Mysteriously, the leading South Africa provincial teams are leaving Super Rugby and possibly joining the Pro14. Of course, that has the added implication of Irish teams playing games at high altitude in Pretoria and Johannesburg, in the African heat. The Chardonnay sipping committee will be in the air-conditioned box while the players sweat it out at 5,000 feet. Good luck with that one boys.
Then there will be the inevitability of the Springboks joining the Six, or will it be Seven Nations? One hundred and twenty years of the best rugby competition on the planet changed forever, as the law of unintended consequences lurks threateningly in the shadows.
The mysteries are not limited to the northern hemisphere
This was all started by another mystery, when the administrators of leading rugby competitions, such as the Six Nations and the Pro14, sold a significant percentage of their rich historical business to venture capital companies. When I heard that news I knew that the game was going to pay a price, way beyond money earned.
Philanthropy was not on the agenda at any of their meetings - venture capital demands a return on investment. That was never a mystery. Their gig is about making a profit as opposed to national unions who have responsibility, not only to the professional game but to nurture and grow the participation of our youth in rugby.
The mysteries are not limited to the northern hemisphere. Just when you thought that the relationships between the Australian Rugby Union and their cousins across the ditch in New Zealand had hit rock bottom, the Kiwis started digging.
Tomorrow morning at the Wellington “Cake Tin”, the Wallabies face the almost impossible task of defeating the might of the New Zealand rugby team. Yet the board of New Zealand Rugby is playing dirtier than any of their players and that’s saying something!
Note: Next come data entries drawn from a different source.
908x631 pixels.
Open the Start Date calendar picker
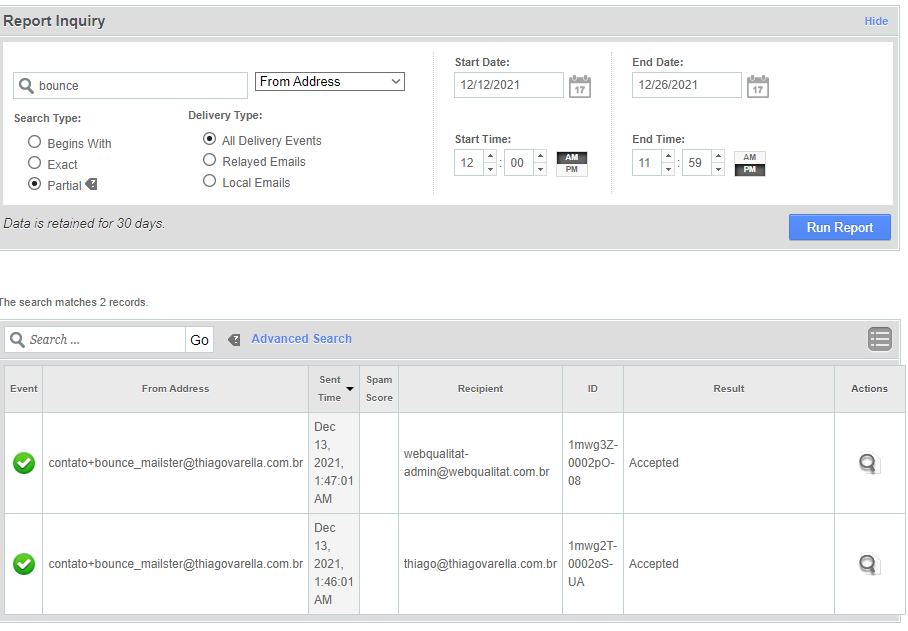pyautogui.click(x=580, y=87)
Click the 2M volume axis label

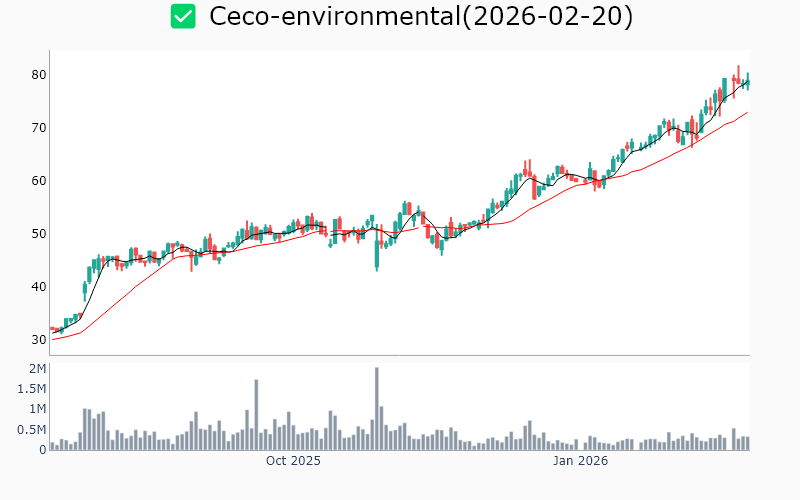pos(37,369)
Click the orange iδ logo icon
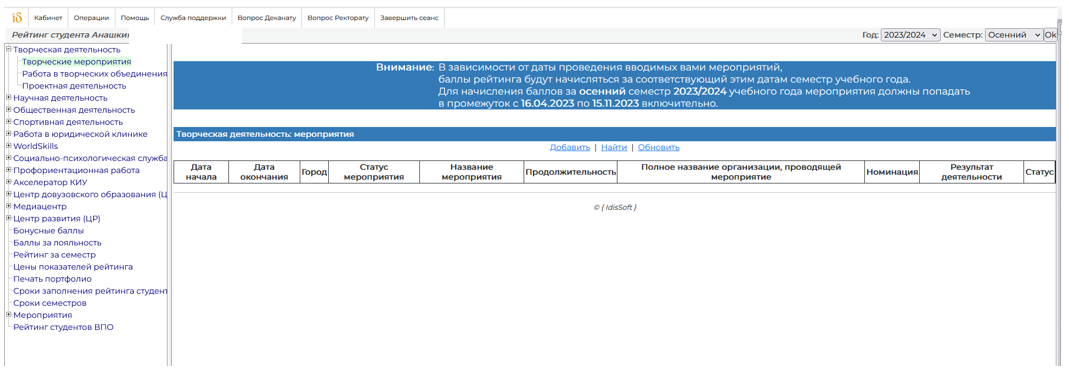Image resolution: width=1069 pixels, height=378 pixels. pyautogui.click(x=17, y=18)
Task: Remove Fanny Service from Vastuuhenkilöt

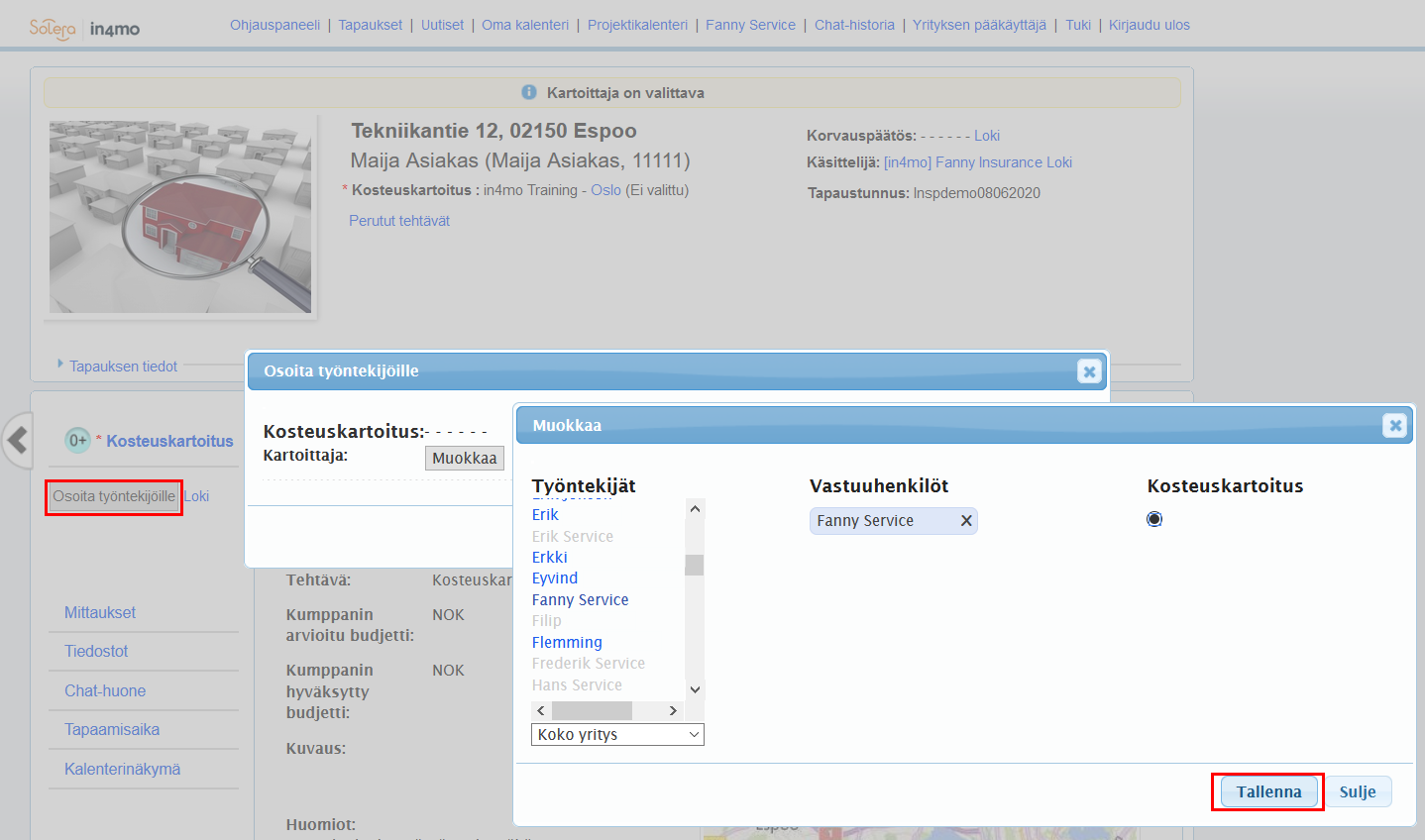Action: [x=966, y=521]
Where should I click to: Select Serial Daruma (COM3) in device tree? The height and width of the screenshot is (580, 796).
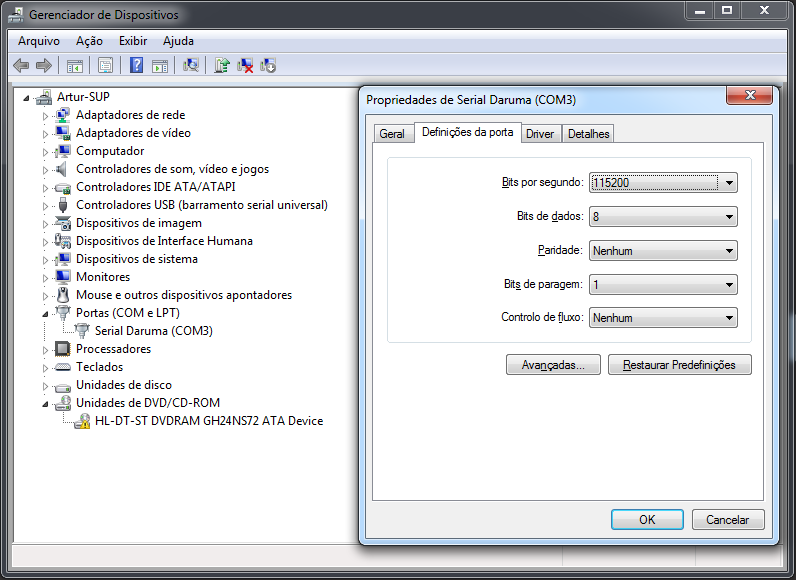click(153, 331)
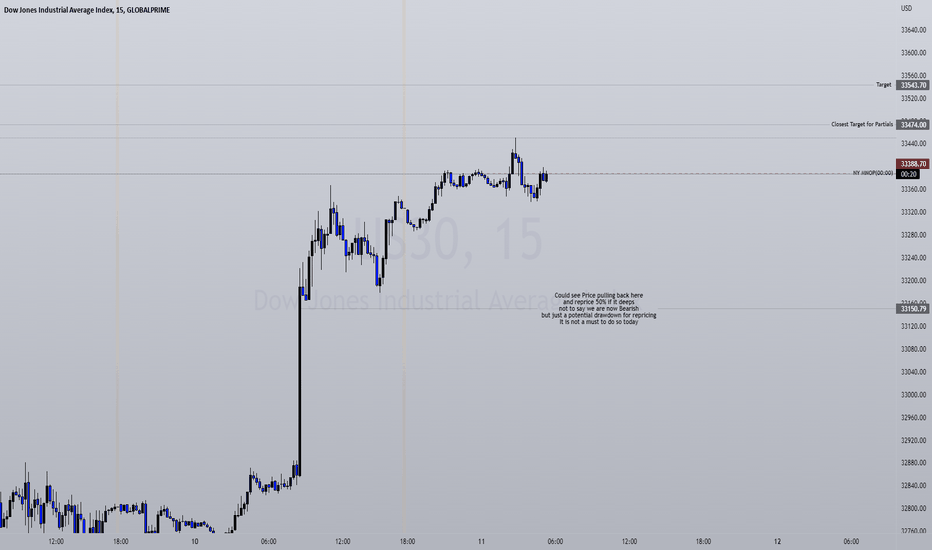Click the 32800.00 price scale label

tap(914, 508)
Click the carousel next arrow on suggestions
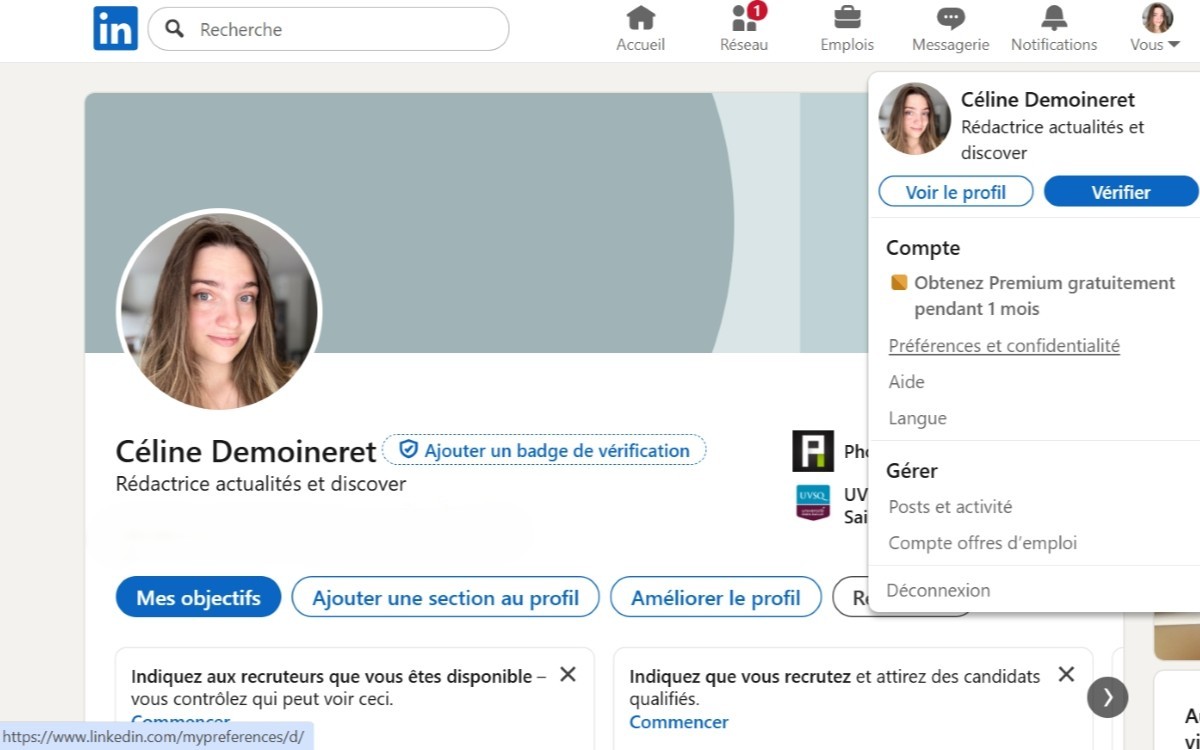This screenshot has height=750, width=1200. coord(1107,697)
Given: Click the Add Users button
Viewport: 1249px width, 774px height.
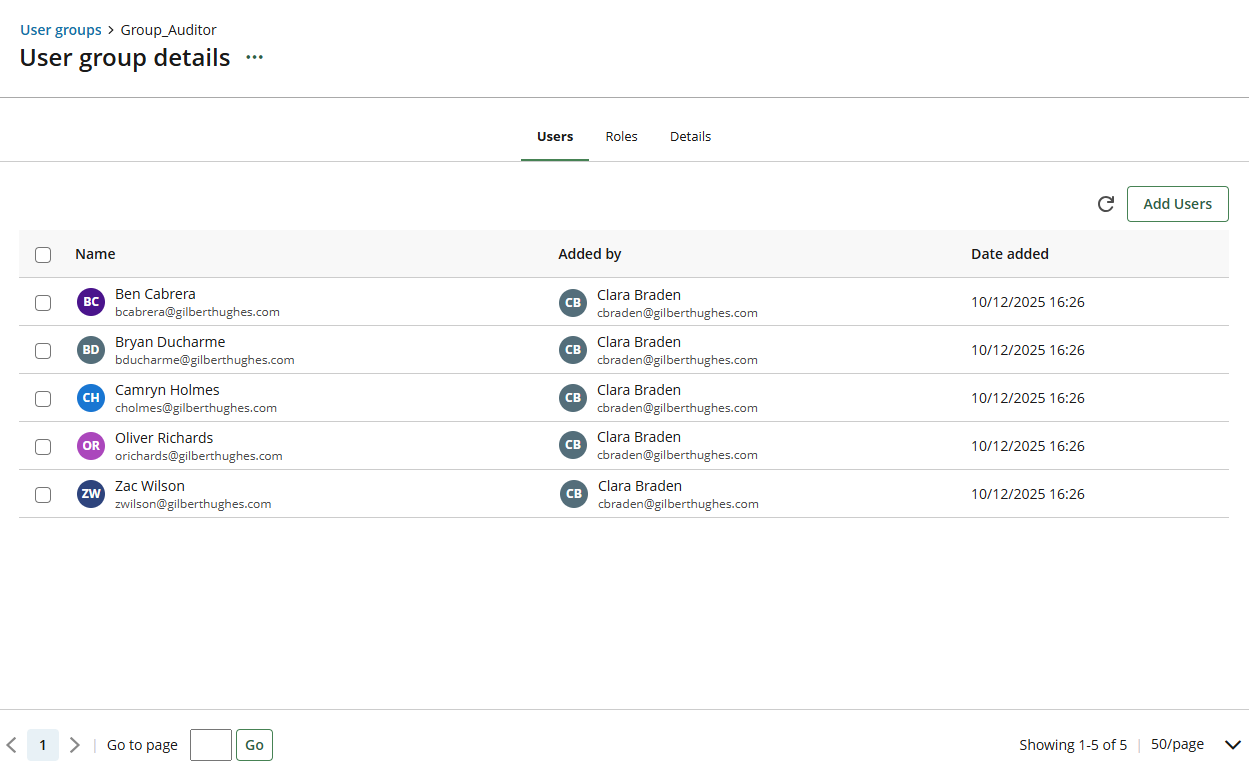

The NZR seems determined to bury Rugby Australia in the process of setting up a trans-Tasman competition for 2021 and beyond.
As the Springboks have all but signed their divorce papers from the Rugby Championship, New Zealand’s leadership seems hell bent on setting up a south Pacific rugby dictatorship lead by their own. Why New Zealand rugby wants to drive rugby in Australia to the point of destitution, by refusing to allow more than two provincial teams to participate in the trans-Tasman competition, is a mystery known only to them.
Astonishingly, this week the Sydney Morning Herald reported that the Kiwis have been in secret negotiations with the Western Australian billionaire and the Western Forces financial backer, Andrew “Twiggy” Forest.
It has long been the hope of all in Australian rugby that Twiggy would become rugby union’s redeeming hero. Riding into Sydney from the west, sun at his back, guns blazing to clean up Dodge City and the long list of “dumb arses,” who have been the ruin of rugby down under. Carrying swags full of cash and sitting high up on the Rugby Australia table, with the Western Force rightfully reinstated into Super Rugby, Twiggy would forget the misdeeds of the past and lead Australian rugby to new heights.
Now it appears that Twiggy is being seduced to slip under the covers with those cruel Kiwis. The suggestion is that Twiggy would give Rugby Australia the middle finger and get even for dumping the Force from Super Rugby a few years ago: “HEY TWIGGY. Please say it isn’t so. The Wallabies need you.”
If the Kiwis plan becomes a reality, rugby in Australia will go the way of the Tasmanian Tiger and drift into the trivia question of: “which two time William Webb Ellis winning country self imploded into rugby oblivion in less than 20 years?”
Of course, we all know there is no real mystery here. Past horrendous leadership, poor governance and a total focus on the professional game at the expense of developing the community game and junior players will cripple any sporting organisation in double-quick time.
What is mysterious is that the northern unions, South Africa and the Kiwis are following Australia’s lead, commencing to trot down paths, without having any idea where they are leading.
Hopefully, in a few days, I will be out of my room and back to normal life, whatever that now is. Rugby across the globe has much longer to wait before they know if they have been given the all clear for their desperate decisions.